La vie a besoin d’un certain ordre lié à des valeurs comme la température, la pression artérielle, la concentration de certains produits chimiques. Ces paramètres doivent être contraints par un mécanisme de régulation à rester dans un intervalle limité. Le mécanisme qui assure cette régulation est l’homéostasie. Ce n’est pas un équilibre stable mais produit par une cascade de réactions interactives. Ces rythmes ne sont ni fixés d’avance ni immuables mais s’établissent par un processus d’interactions de réactions et, comme tels, sont adaptables. Ainsi, la forme géométrique que prennent des colonies de bactéries ressemble aux figures de givre ou à d’autres phénomènes de la physico-chimie hors du vivant et s’explique par les lois du chaos physique. Le processus a été mis en évidence en 1980 par Mitsugu Matsushita de l’Université de Tokyo. C’est en bordure de la colonie que les bactéries adaptées se développent. Le regroupement est favorisé parce que les bactéries se servent des mêmes molécules qu’elles se transmettent et qui sont des signaux chimiques. Les amibes constituent les mêmes figures également par organisation collective liée à la mise en commun des molécules signaux. Par exemple, pour une amibe, c’est l’cAMP (adénosine monophosphate cyclique) qui est la molécule chimique servant de signal.

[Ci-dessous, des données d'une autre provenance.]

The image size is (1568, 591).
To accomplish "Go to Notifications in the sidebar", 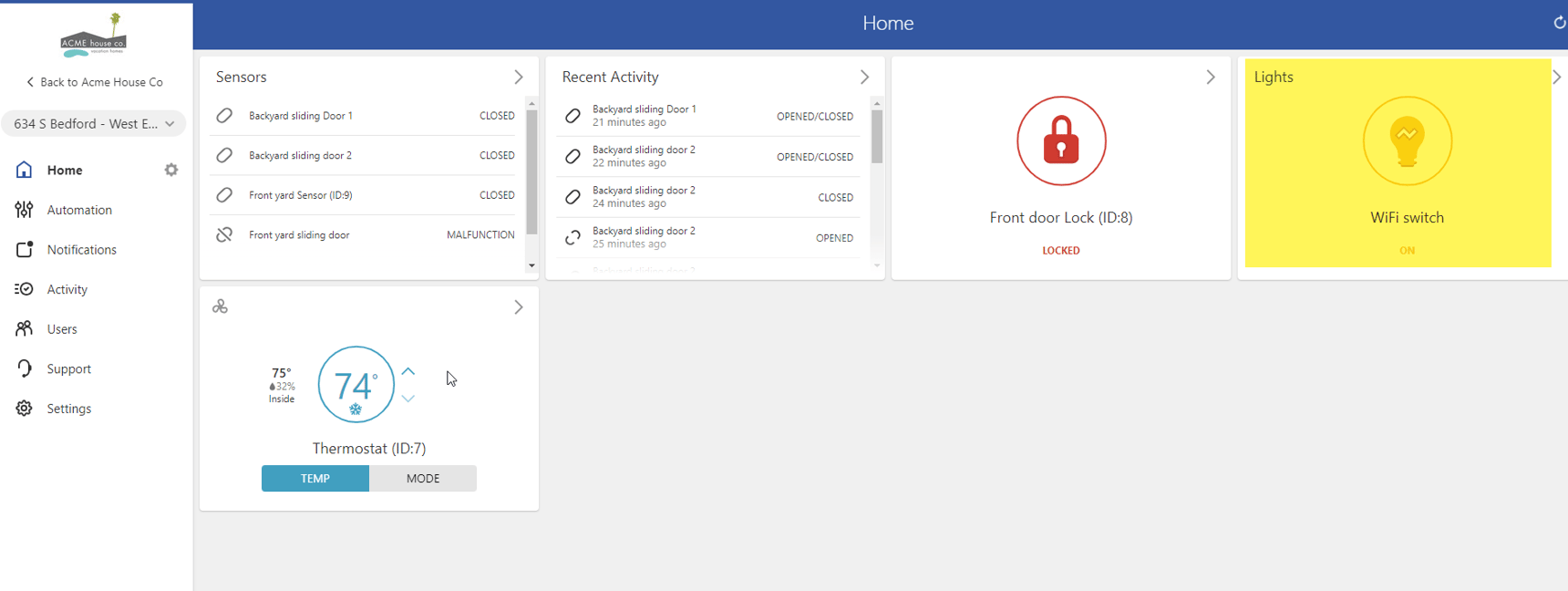I will pos(81,250).
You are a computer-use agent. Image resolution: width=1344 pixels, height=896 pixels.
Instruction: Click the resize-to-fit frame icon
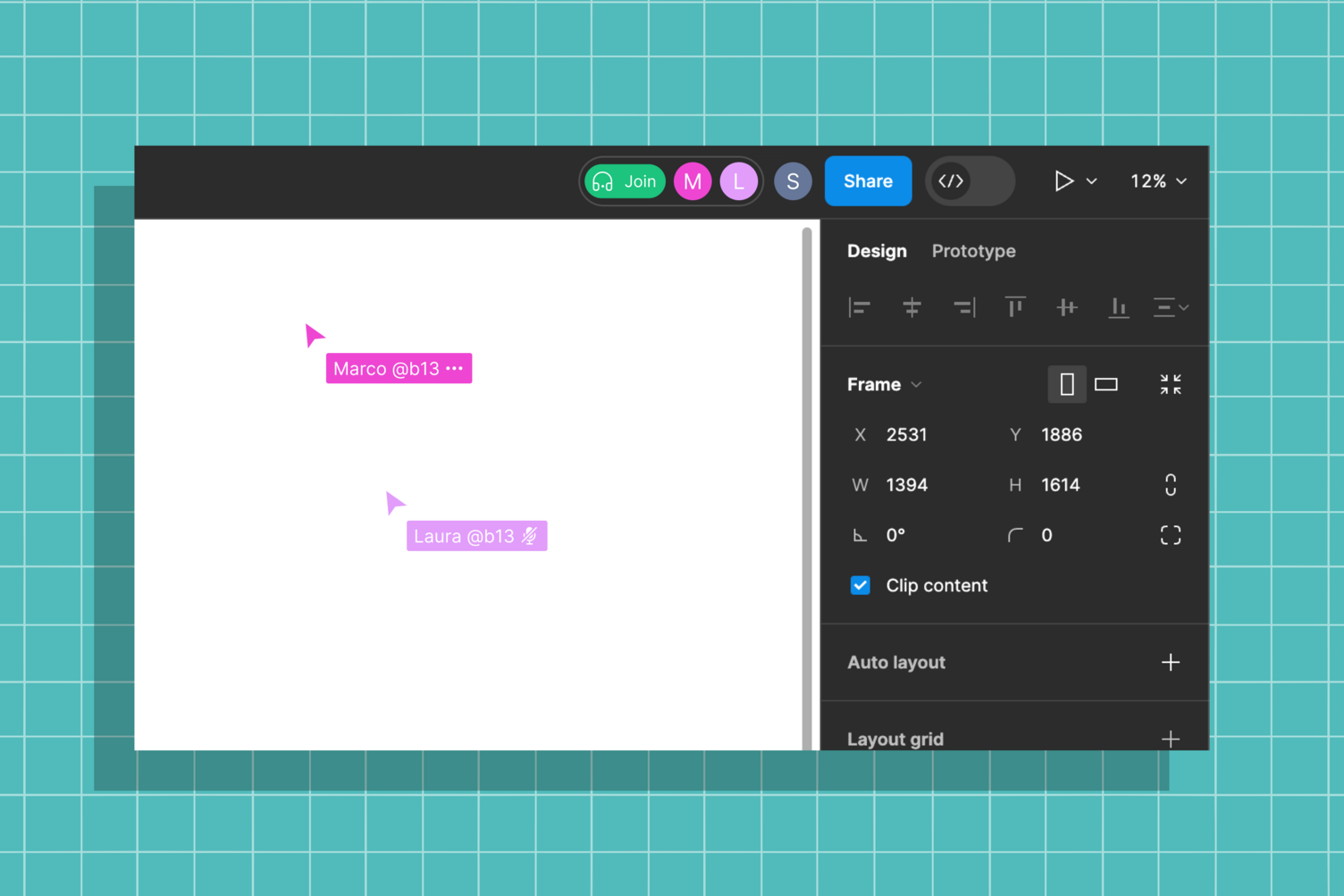pyautogui.click(x=1171, y=384)
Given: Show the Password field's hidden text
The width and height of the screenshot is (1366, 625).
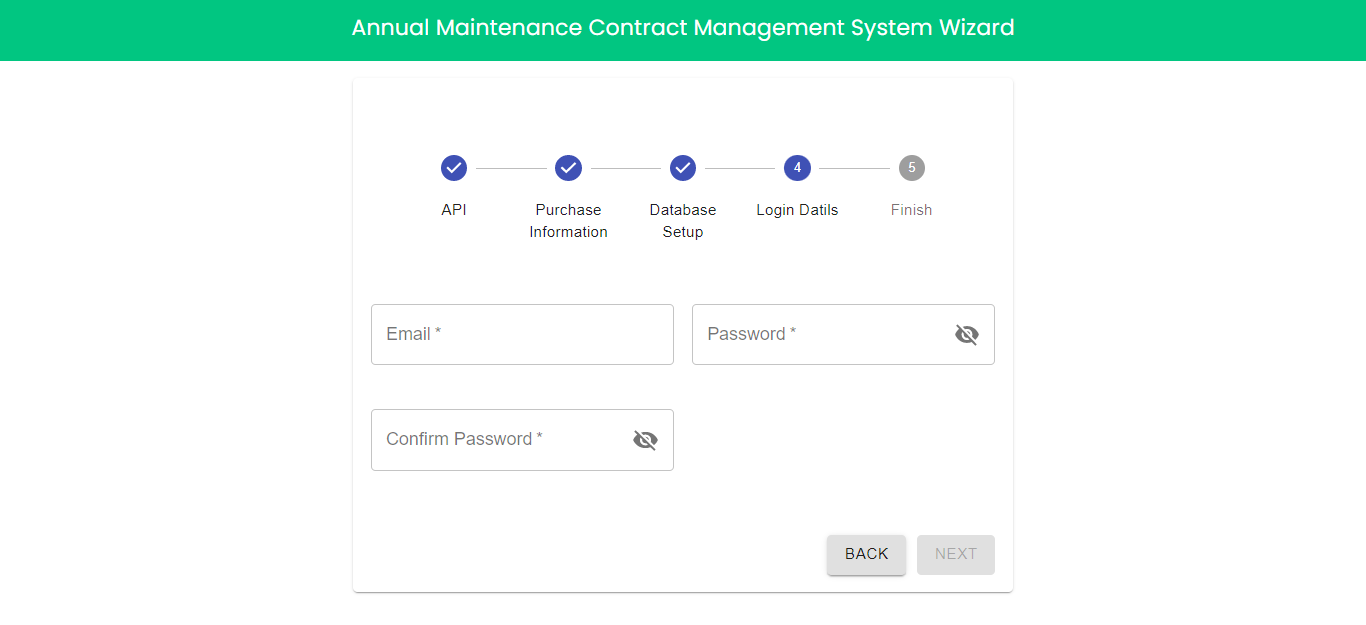Looking at the screenshot, I should coord(967,335).
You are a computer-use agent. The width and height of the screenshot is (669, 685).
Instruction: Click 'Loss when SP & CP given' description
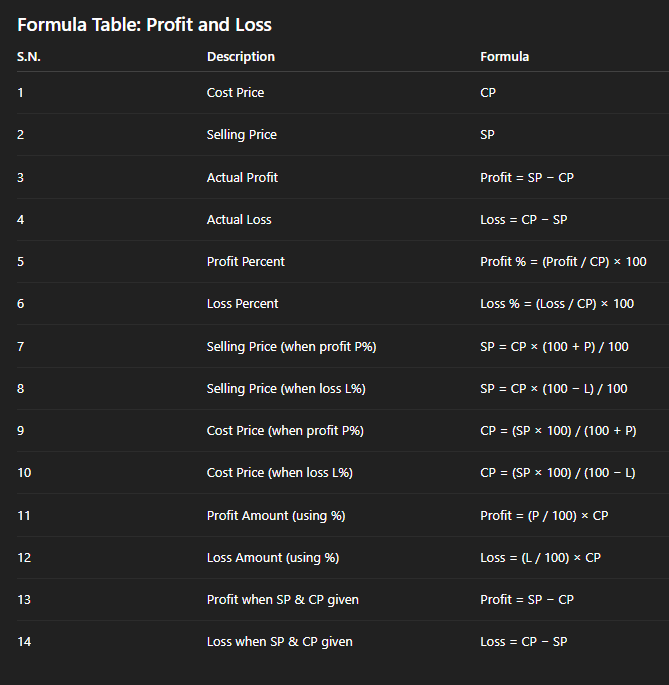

Dans son ouvrage « Les bases moléculaires du comportement périodique et chaotique », Goldbeter a démontré que le cAMP est un cycle chimique qui peut passer d’un comportement qu’on pourrait croire périodique à un comportement dans lequel une variation même minime d’un des degrés de liberté du système peut entraîner des modifications de comportement importantes, y compris au niveau macro-cellulaire.
A la base de la vie, il y a une multiplicité de cascades de réactions chimiques qui sont liées les unes aux autres, en boucle. On trouve des cycles élémentaires comme le cycle de Krebs, la chaîne respiratoire ou le cycle de l’ATP. Est donc fondamentale dans le mécanisme du vivant une auto-organisation de réactions chimiques en chaîne avec retour au point de départ. La concentration des produits de réaction la régule de façon automatique.
On a étudié deux autres rétroactions : en haut celle entre cytoplasme et noyau de la cellule et en bas celle qui synchronise le rythme circadien endogène avec les informations issues de l’œil.

Si je résume, il y a trois caractéristiques principales qui incitent à une interprétation en termes de chaos déterministe pour le fonctionnement l’évolution du vivant :
la hiérarchisation avec interaction d’échelle
la discontinuité
la contingence couplée à une loi (interpénétration du déterminisme et du hasard).

Selon cette conception, la vie est perçue comme un phénomène global qui permet la formation de séries de boucles de rétroaction interactives, auto-organisées et hiérarchisées.